#### [Fonte]
┌──
Beto também lá esteve, sim senhor. Fixem aqueles headphones. |
A vida acabou. Em termos de Europeu 2012 e para a Selecção
Portuguesa, bem entendido. O corolário: uma copiosa vitória moral, uma goleada
da ilusão, um tiki-taka de azar.
No que concerne aos resultados, este Europeu não ficou aquém
do Euro-84, com o senão que os bigodes farfalhudos eram superiores em
quantidade e qualidade nesse certame que já festejou as bodas de prata. Mas
ficou acima do Euro-96, pese embora esse tenha contado com Porfírio, pelo menos
na foto de grupo, e tenha sido aqui que se introduziu a bandeirinha portuguesa
(não confundir com o Bandeirinha, já sobejamente impregnado na cultura
bolística à época), então ainda muito timidamente a espreitar fora dos bolsos
de António “O Bigode Fica-me Mesmo Bem” Oliveira para Sá Pinto beijar. Sim, era
uma altura em que Sá
Pinto ainda demonstrava gestos de carinho junto de
seleccionadores e onde cabelos à tigela eram toleráveis. E este Euro-12 foi
mais agradável que o cinzento Euro-08. Pecou, porém, por não ter um bode
expiatório ao nível de um árbitro, como no Euro-2000, ou ao nível de um
Ricardo, como no Euro-04. Resta-nos saborear esta derrota da melhor e mais
inventiva forma possível, porque é com derrotas honradas que se constroem
palmarés capazes de orgulhar toda esta nação.
Façamos uma análise individual a alguns nomes deste Europeu:
Hugo Almeida – deu água pela barba. Evidentemente, não das
defesas adversárias; a expressão deve ser lida literalmente: a sua barba
parecia molhada. Suor, água ou cuspo do adversário, não sabemos.
└──
#### [Dados fornecidos]
┌──
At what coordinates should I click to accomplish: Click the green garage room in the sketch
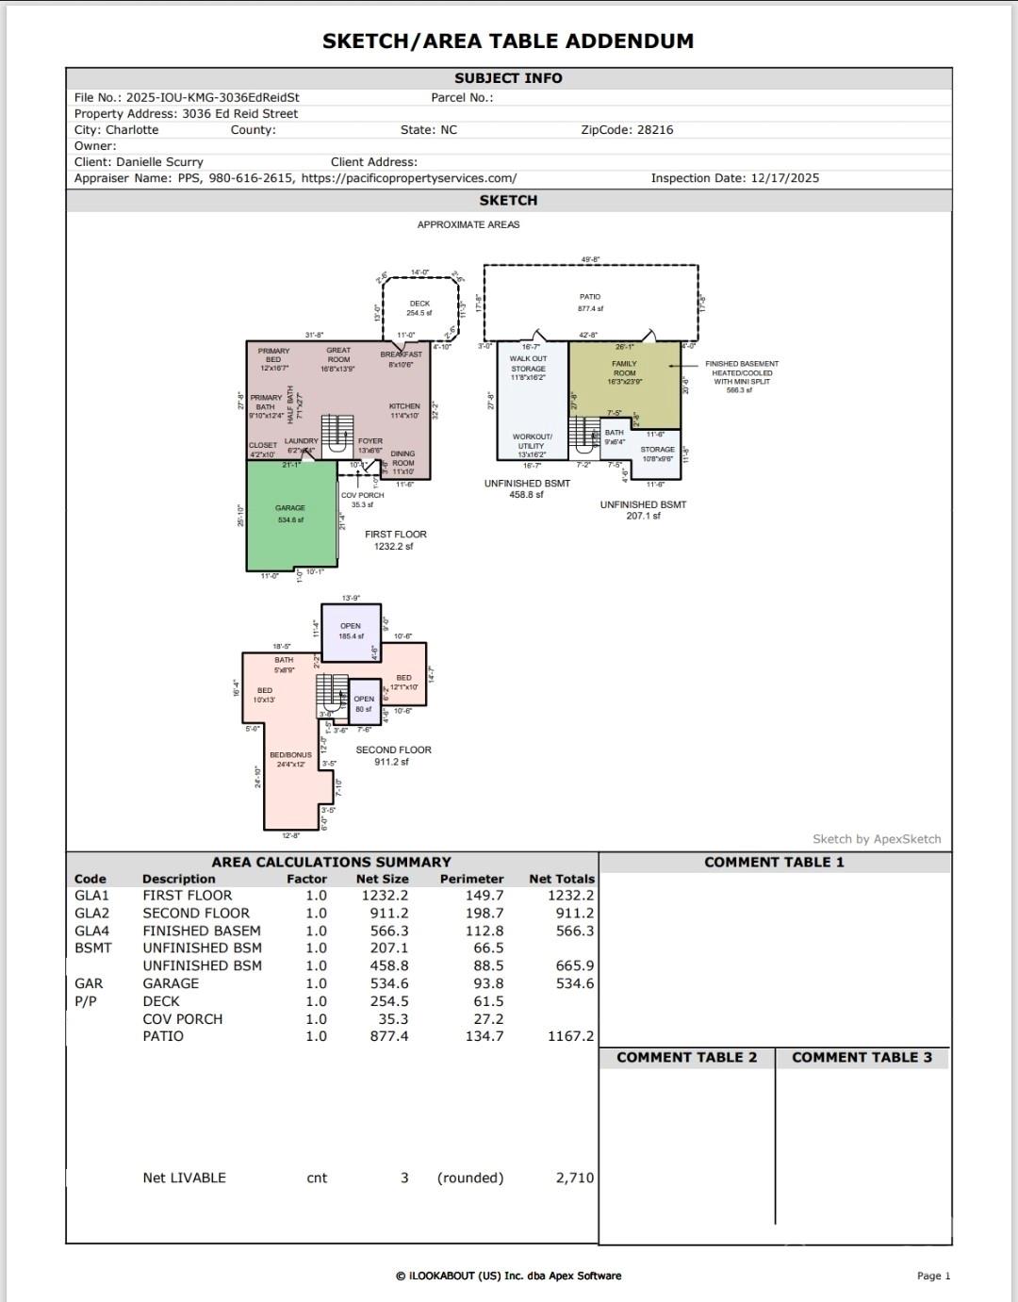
└──
Liste todas as edições do Campeonato Europeu mencionadas no texto sobre a Seleção no Europeu de 2012, cada uma uma única vez.

#### [Resultado da tarefa]
- Europeu 2012 (Euro-12)
- Euro-84
- Euro-96
- Euro-08
- Euro-2000
- Euro-04